Nequip and Allegro
This Colab tutorial illustrates how to train an equivariant neural network interatomic potential for bulk water using the Allegro framework. You will learn how to train a model, deploy it in production, and run molecular dynamics simulations in CP2K. The training and inference will be carried out on the GPU provided by the Colab environment.
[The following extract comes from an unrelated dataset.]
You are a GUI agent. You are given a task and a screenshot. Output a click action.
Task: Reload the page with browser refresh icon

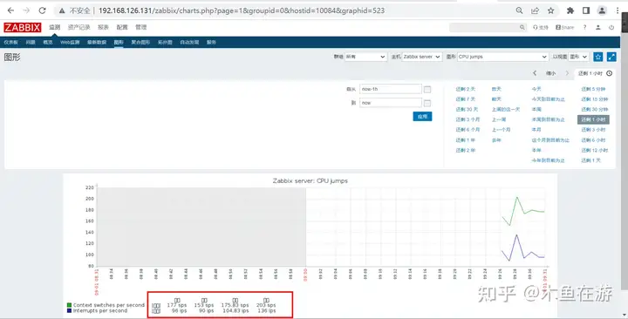(x=42, y=10)
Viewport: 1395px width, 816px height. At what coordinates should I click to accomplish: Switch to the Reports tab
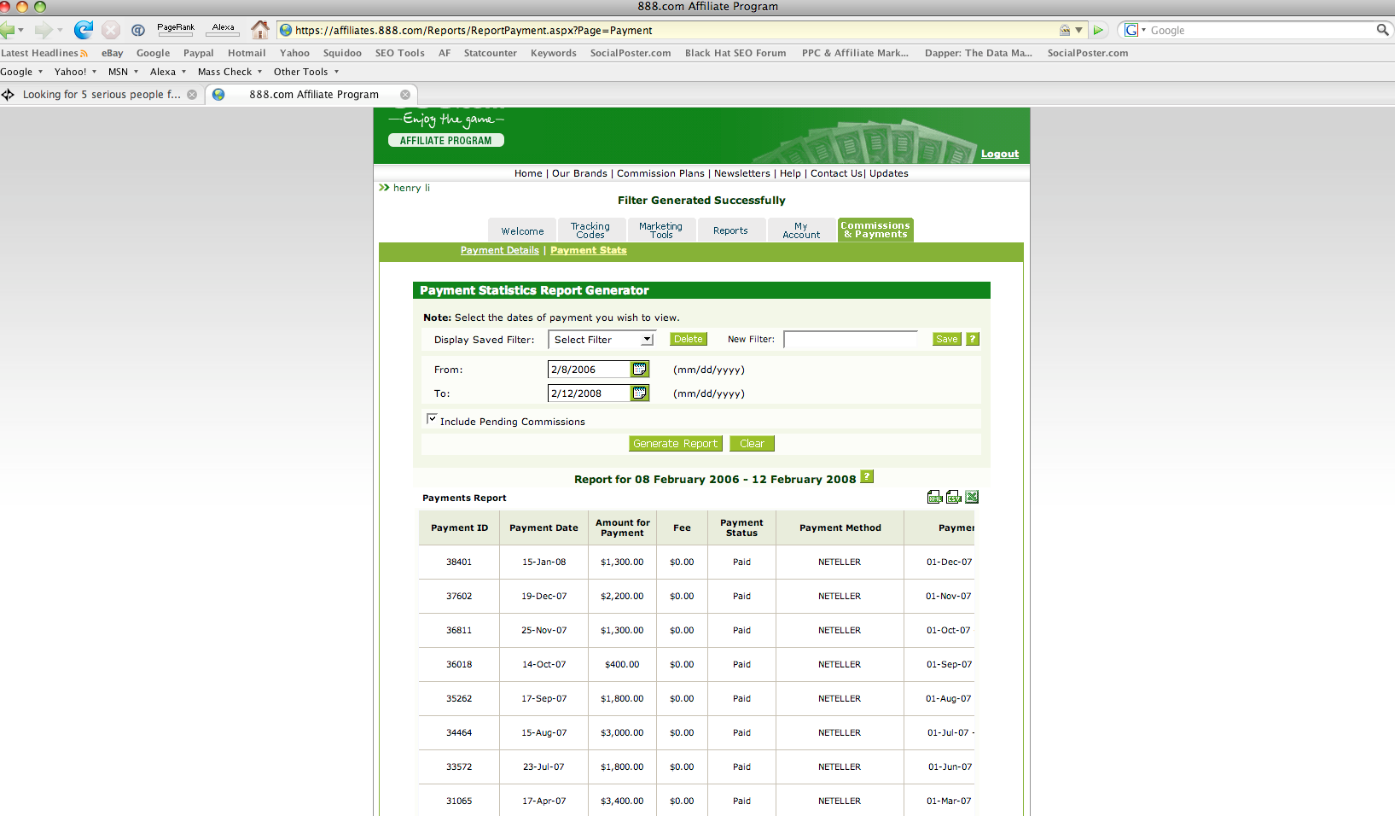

Allegro is designed for constructing highly accurate and scalable interatomic potentials for molecular dynamics simulations. The methodology is described in detail in this paper (Musaelian2023). An open-source package that implements Allegro, built on the Nequip framework was developed by the Allegro and NequIP authors, A. Musaelian, S. Batzner, A. Johansson, L. Sun, C. J. Owen, M. Kornbluth, B. Kozinsky.
Input Section
Inference in CP2K is performed through the NEQUIP and ALLEGRO sections. As an example, the relevant section for Allegro (or similarly for NequIP) is:
&ALLEGRO
ATOMS Si
PARM_FILE_NAME Allegro/si-deployed.pth
UNIT_COORDS angstrom
UNIT_ENERGY eV
UNIT_FORCES eV*angstrom^-1
&END ALLEGRO
where the si-deployed.pth
refers to the PyTorch model that was deployed using the Allegro
framework, and the UNIT
tags refer to the units of the coordinates, energy and forces of the model
itself. An example for the full input file can be found in the
Colab tutorial
and on the regtests, see
Allegro_si_MD.inp
Input details
The tag ATOMS expects a list of
elements/kinds in a way and order that is consistent with the YAML file of NequIP and Allegro. If
this is not done unphysical results will be obtained. Additionally, the atomic coordinates in the
COORD or TOPOLOGY
section have to be provided in a way that is consistent with the YAML file. If this is not done
unphysical results will be obtained. Spotting such issues is quite straightforward as the energy is
significantly wrong. For example, by inverting the order of one of the elements in the test
regtest-nequip/NequIP_water.inp
, the error with respect to the reference value is of the order of
1 eV. Additionally, running MD leads rapidly to highly unstable simulations.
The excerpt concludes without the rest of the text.